Experimenting and finalizing
The whole idea behind our piece sounds really simple, right? We thought so, too until we had to make art happen! Carlos still experimented and played with other generative AI tools, their style, the background, and their different combinations of tools to find the best images. The results were then upscaled to improve the resolution of the final result. As the next step, Stefan cleaned the images, removing any background element that wasn’t part of the flower. Very few of the breadth of AI tools available for this task did a good job. After some time cleaning, we also added signatures to the images to make them look even more like drawings. To do that, we used the simple yet incredible https://www.calligrapher.ai/, and of course, each flower received its own unique signature style matching its character.
The next (and last!) step was to bring the images to reality, which turned out to be more challenging than expected. We first selected five notebooks for each license (still trying to match their character to the notebook type); all were in A5 format except for the MIT license, which would be in A4 given its wide popularity (see Cyril’s results above). Now the final question. How can we print the flower in the notebooks? Here is where Carlos' DIY magic happened. Due to his incredible handiness, he could remove notebook pages and bind them on top of a normal A4 printer paper that would go in a classic laser printer. The printer would then print on top of the notebook page instead of the printer paper. And just like a surgeon, Carlos seamlessly reattached the pages back to their original notebooks. The work was done, but one last piece was missing…
The surprise
Throughout this article, we have not mentioned our piece’s last flower, which is by far the most popular and the only one not included in a notebook. Instead, it was printed on A3 paper and put on an easel in the physical exhibition, highlighting its dominance. As seen below,
The flower represents all the code with no license.

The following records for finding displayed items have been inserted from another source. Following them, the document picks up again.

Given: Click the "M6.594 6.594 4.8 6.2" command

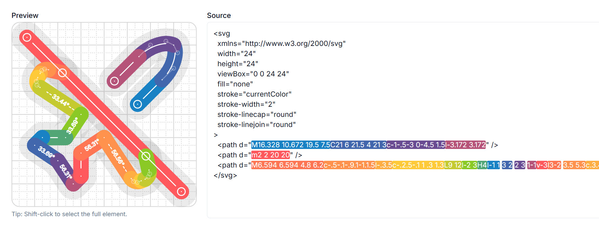Looking at the screenshot, I should [287, 165].
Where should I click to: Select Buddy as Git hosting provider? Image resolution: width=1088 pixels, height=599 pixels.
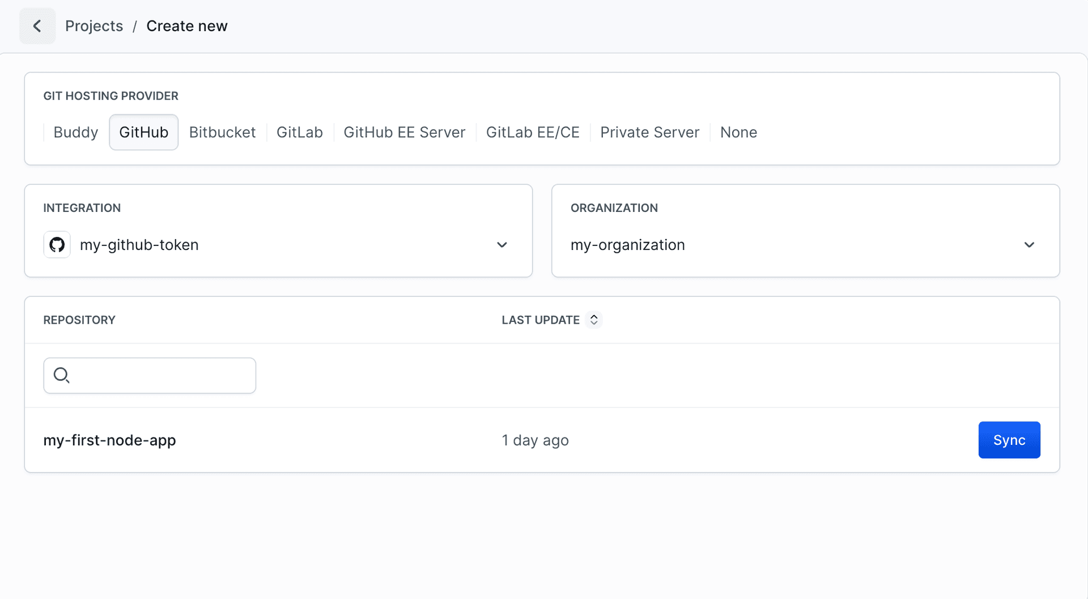point(75,132)
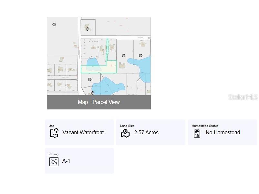Click the Homestead Status label
Image resolution: width=259 pixels, height=194 pixels.
point(205,126)
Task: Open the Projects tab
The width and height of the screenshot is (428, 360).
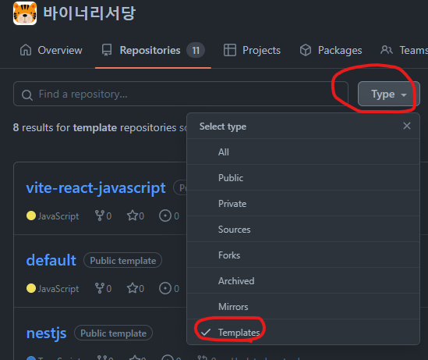Action: (252, 50)
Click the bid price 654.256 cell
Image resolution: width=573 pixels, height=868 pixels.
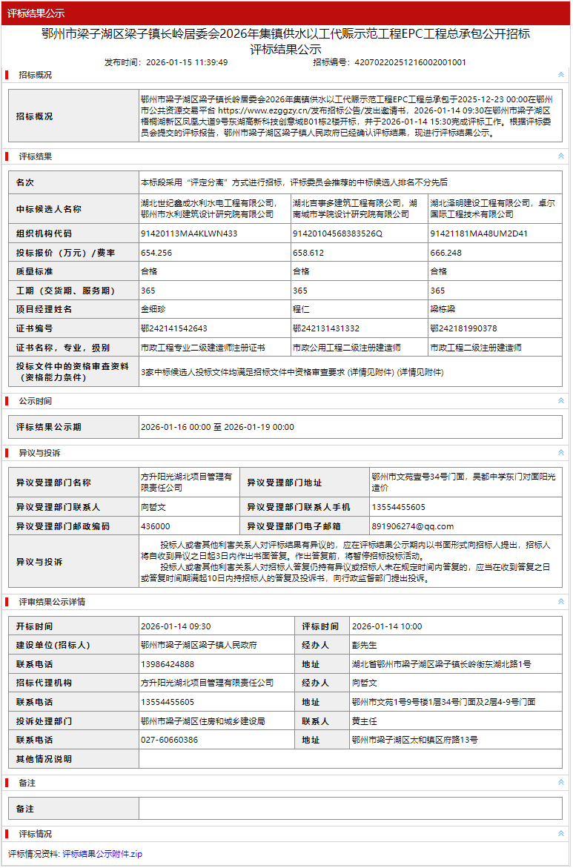156,253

It is colored black symbolizing the absence of permissions.
There are no branches because nothing can be created from it.
In our physical print, the flower is also missing a signature, like a forgotten species.
As a special thank you for reading through the article, find the flower WITH its signature below (we find it very telling!) together with all the others. Find all these pictures and more details in our Zenodo entry for License Flowers.
And remember, whether you’re sharing code or other materials, use those beautiful licenses.